Authors: Scott Turow
Tags: #General, #Mystery & Detective, #Legal, #Fiction
"I spoke last night with the mayor and told him that I had no desire to remain in office in light of the voters' preferences. He suggested to me that as long as I felt that way that I ought to talk it over with Nico to see if he wants to come on early. He does — and so that's what's going to happen. With the County Board's concurrence, I'll be leaving Friday."

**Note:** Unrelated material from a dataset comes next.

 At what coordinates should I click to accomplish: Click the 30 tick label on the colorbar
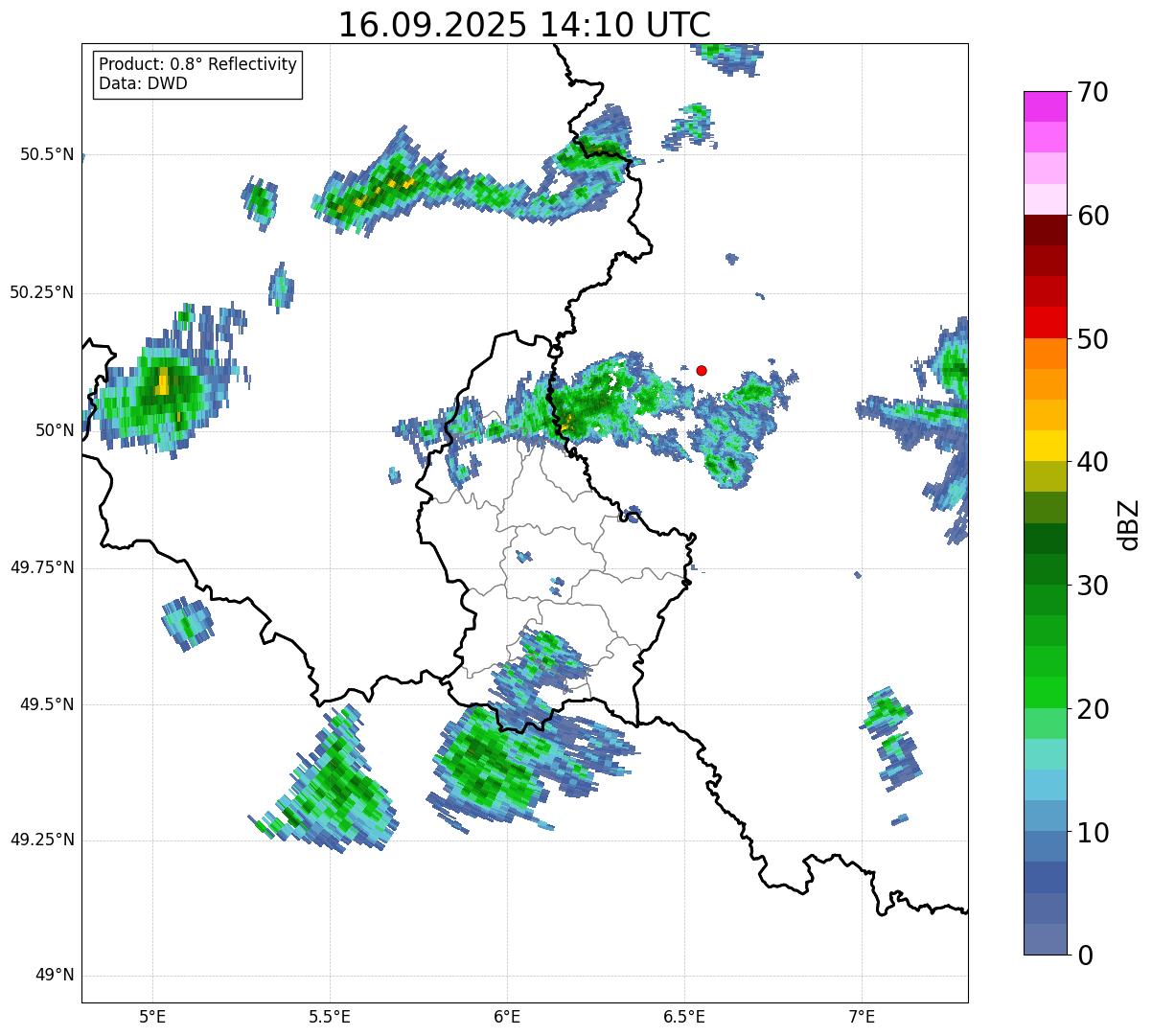[1093, 586]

I can't help myself. "Friday!"
"It's a little faster than I would have thought myself, but there are certain factors—" Raymond stops. Something is precarious in his manner. He is struggling. Horgan straightens the papers on the coffee table. He drifts to the sideboard and looks for something else. He is having a miserable time. I decide to make it easy for everybody.

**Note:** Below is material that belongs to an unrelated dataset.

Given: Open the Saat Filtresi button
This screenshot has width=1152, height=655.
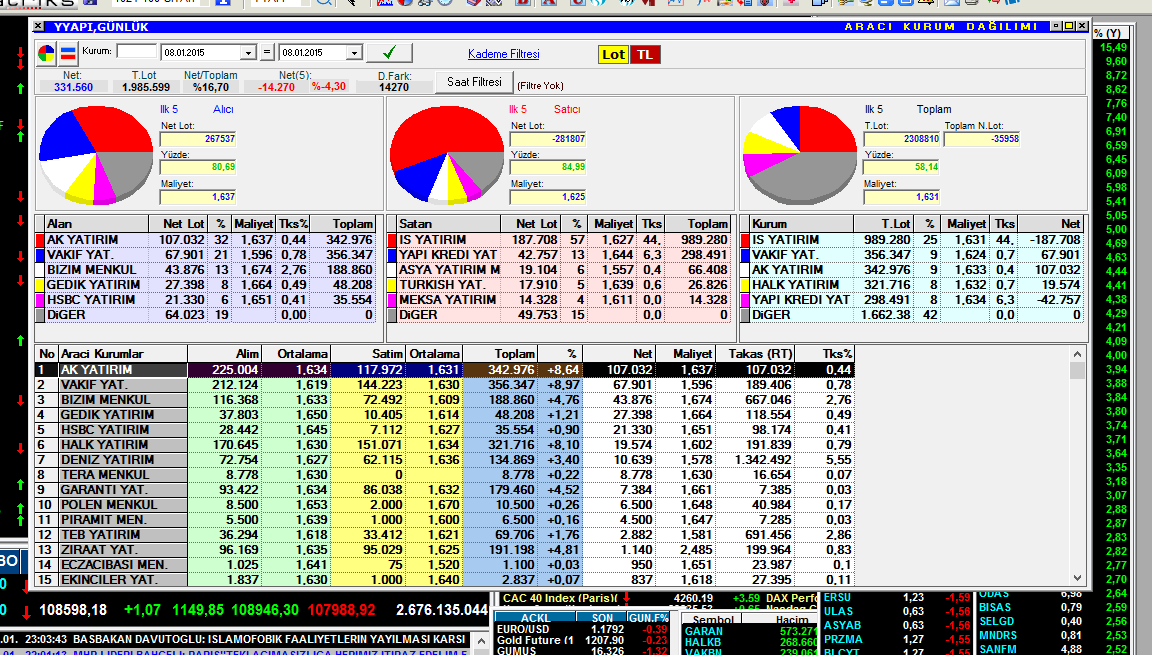Looking at the screenshot, I should (474, 82).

"I'll be taking off then, too," I say. Nico starts to speak and I interrupt. "You'll be better off with a fresh start, Delay."
"That's not what I was going to say." He stands. "I want you to know why Raymond is leaving so soon. There's going to be a criminal investigation of his staff. We have information — some of it came to us during the campaign, but we didn't want to get into that kind of gutter stuff. But we have information and we think there's a serious problem."
I am confused by Nico's apparent anger. I wonder if he is talking about the B file. Perhaps there's a reason for Molto's connection to that case.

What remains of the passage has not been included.